The BT Hub is obviously the gateway and the Linksys sits behind it. As such, my idea is to have the BT Hub service the laptop on the private wifi network and the Linksys will provide the public wifi network. To that end, I used an ethernet cable to connect one of the BT Hub's LAN ports to the WAN port of the Linksys and I put the Linksys on a different subnet (192.168.2.xxx, whereas the BT Hub is on 192.168.1.xxx).
I thought about giving the laptop a static IP address but decided against it in case they take it away from the salon to use elsewhere, so I currently have DHCP turned on, on both routers and it doesn't seem to cause any problems - but is it OK to do this?
I've switched on 'AP Isolation' on the Linksys so that wifi clients on the public network can't connect to each other. Using 'Fing' network scanner on my iPhone, when connected to the Linksys router it only sees devices with 192.168.2.xxx addresses - when connected to the BT Hub, it only sees 192.168.1.xxx addresses, so I think I've achieved the goal of keeping the private and public wifi networks separate. The private network will be protected by (1) a good strong password and (2) MAC address filtering, only allowing the MAC address of the laptop to connect to it.
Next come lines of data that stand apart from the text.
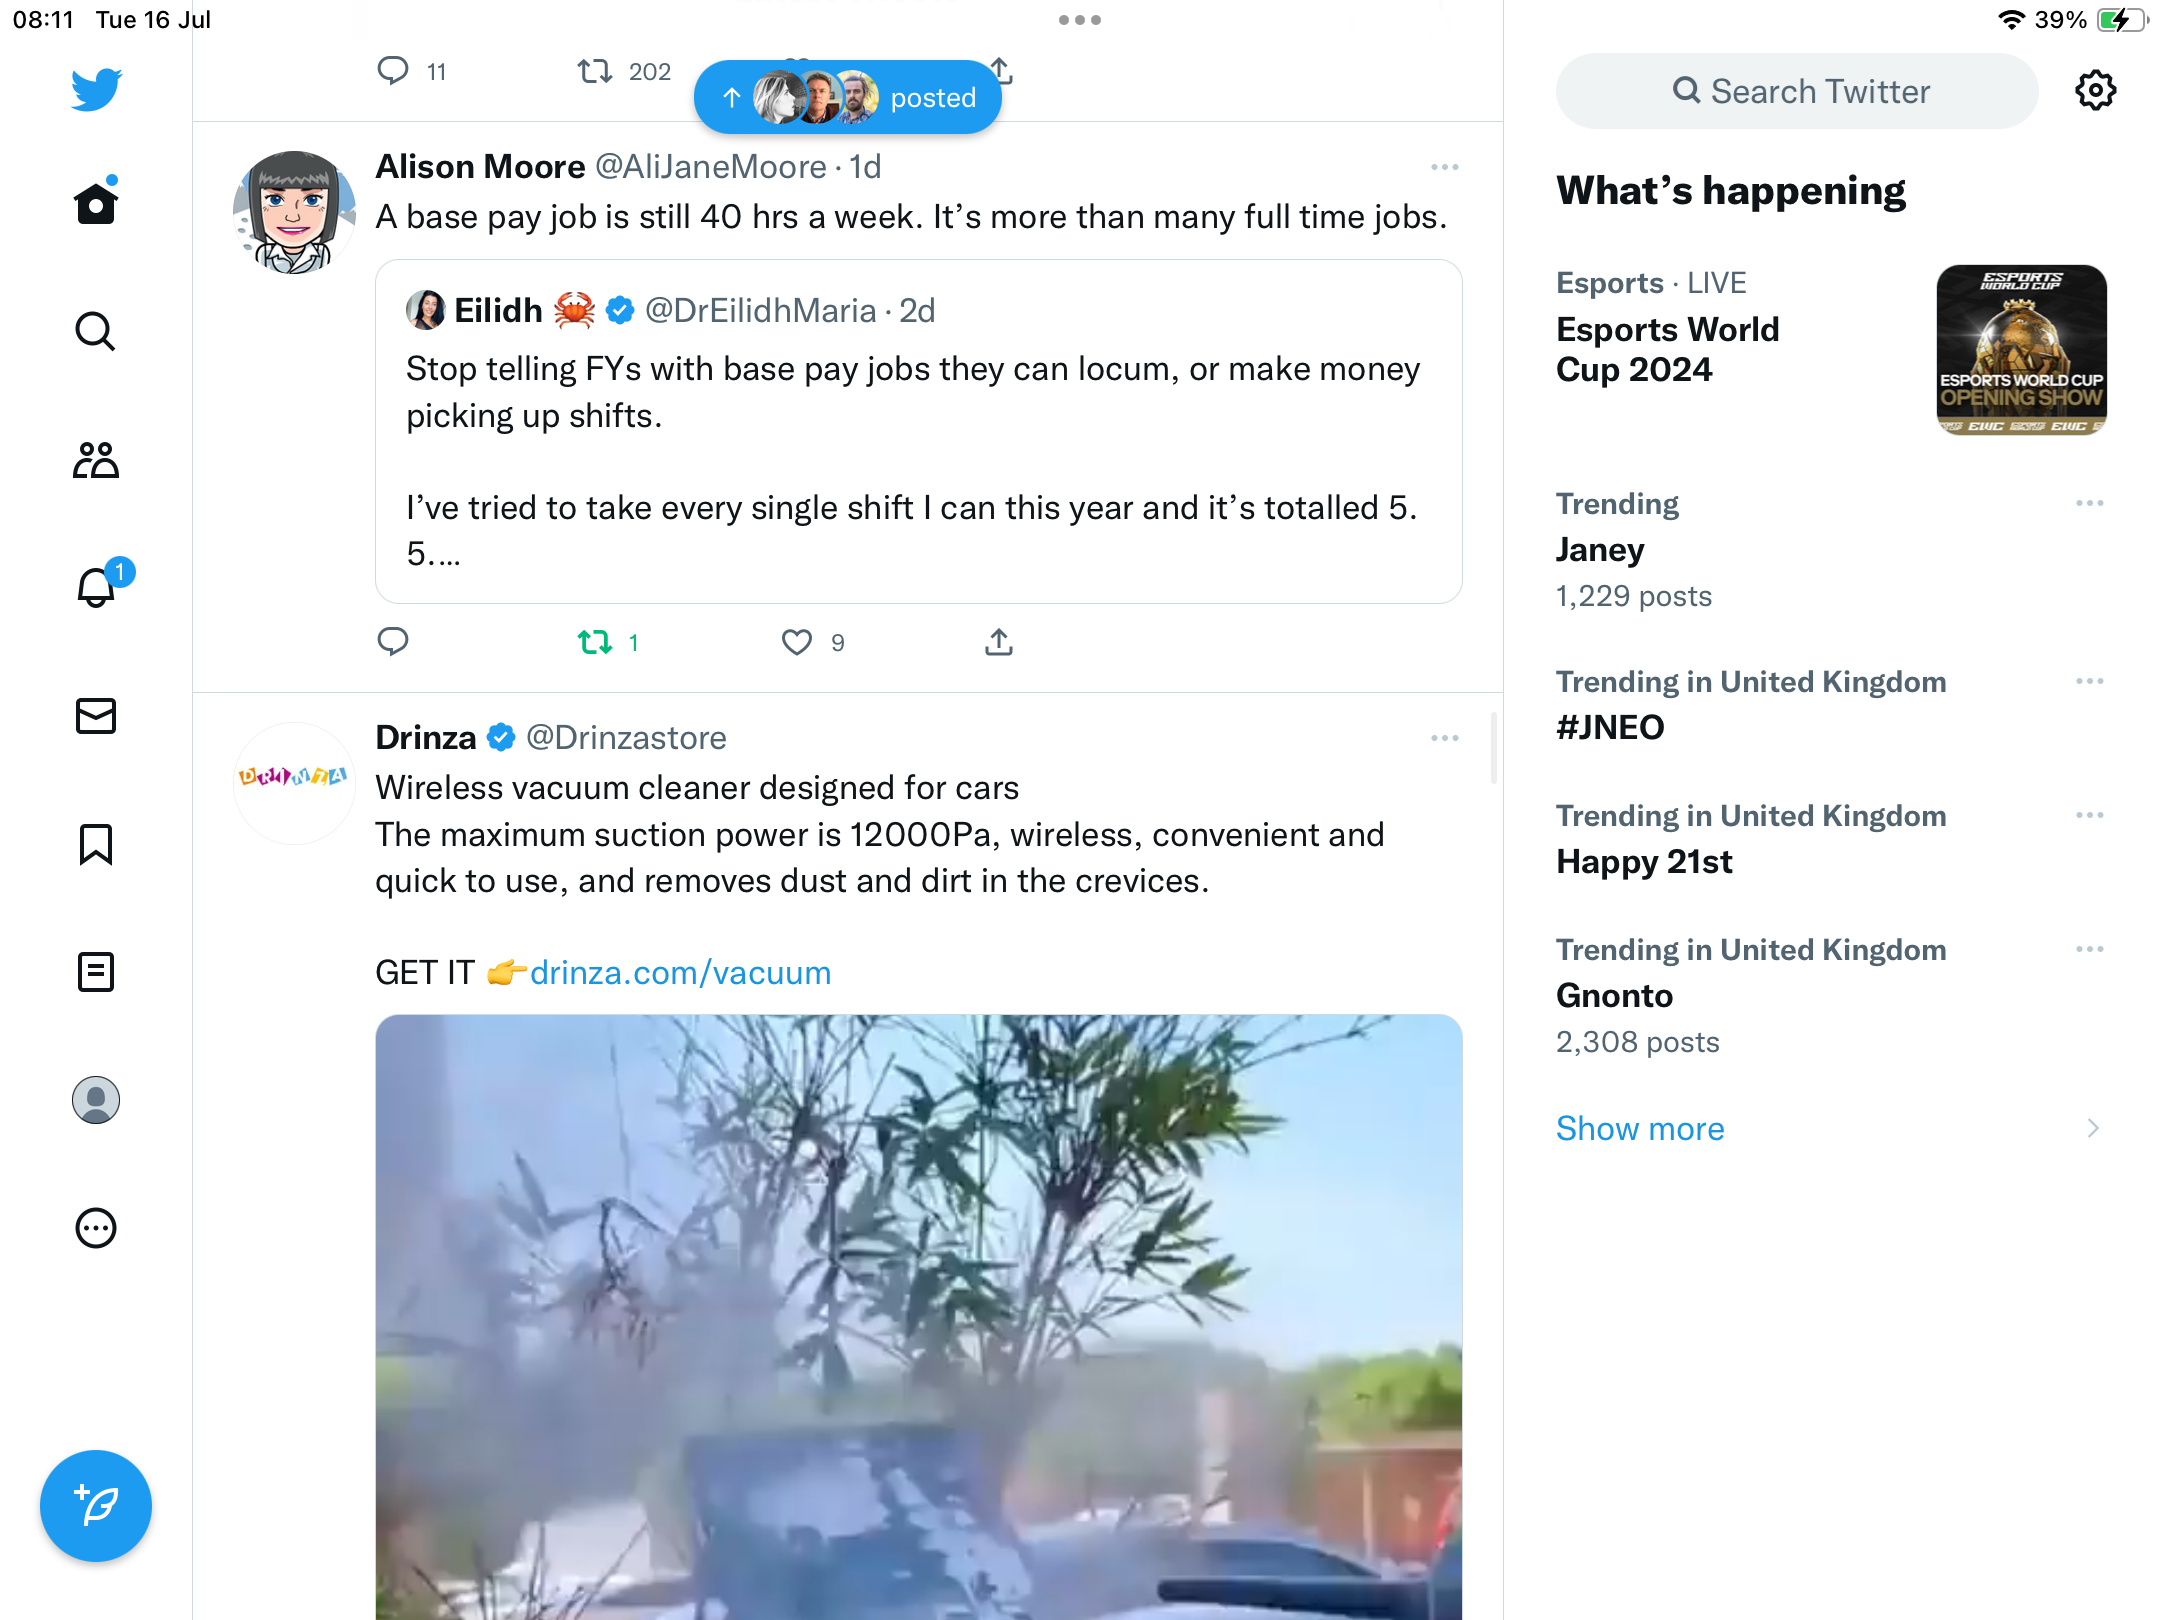Tap the compose new post button

(x=96, y=1506)
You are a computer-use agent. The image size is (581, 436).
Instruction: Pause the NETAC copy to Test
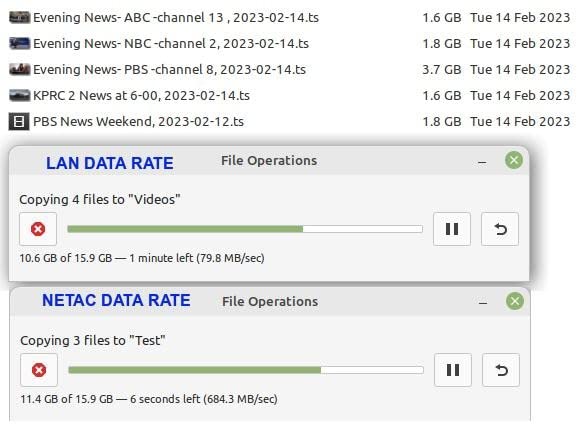pos(453,370)
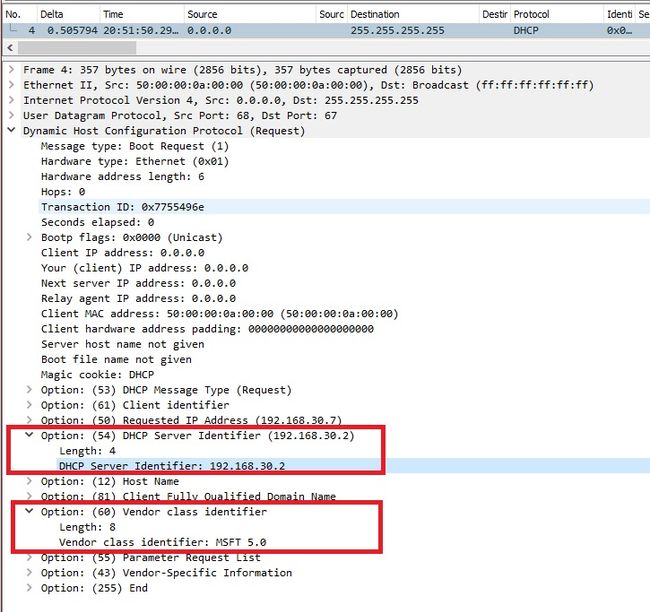650x612 pixels.
Task: Expand Internet Protocol Version 4 section
Action: 12,100
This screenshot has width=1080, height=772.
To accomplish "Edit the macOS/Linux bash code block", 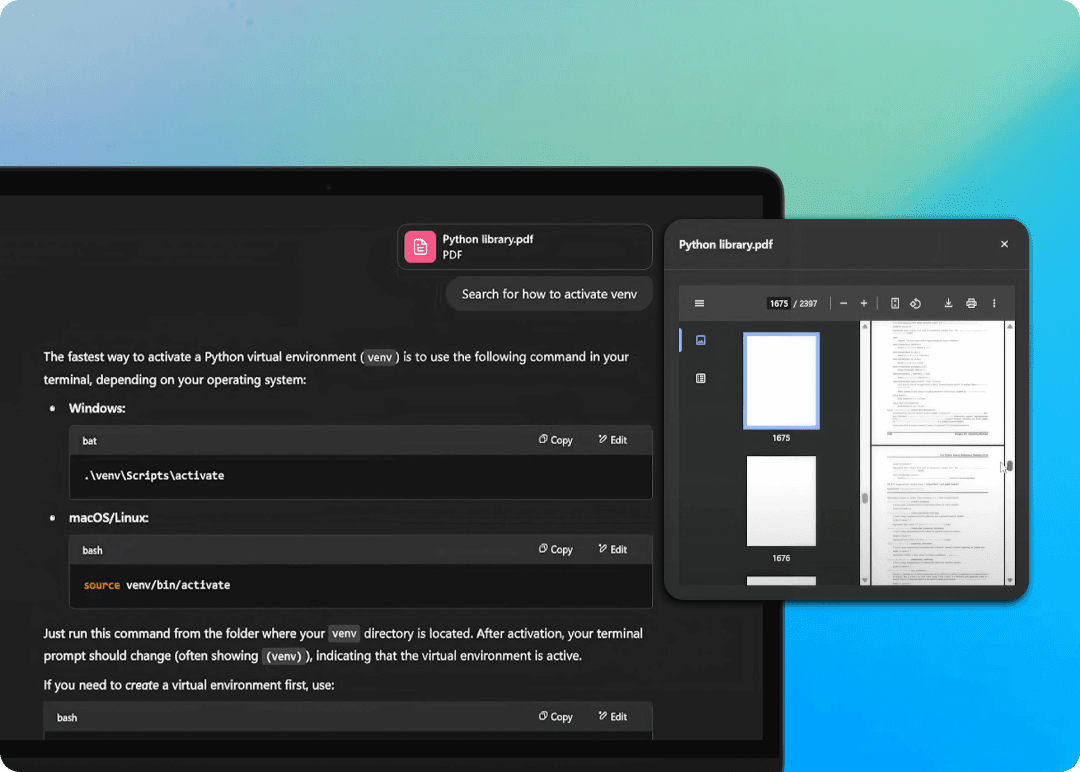I will 613,549.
One problem (not insurmountable but a bit inconvenient) is that the password of the public network will need to be changed weekly to avoid neighbours jumping on it. Unless anyone can suggest something different, the only way that comes to mind is that the laptop be taken to the Linksys router and connected by ethernet to do the password change, which seems a bit clunky?
I fully admit that I am an absolute noob when it comes to this sort of thing and I may be going about it all the wrong way, so feel free to point out the errors of my thinking and point me in the right direction if you don't mind.
Thanks very much and apologies again for such a long post.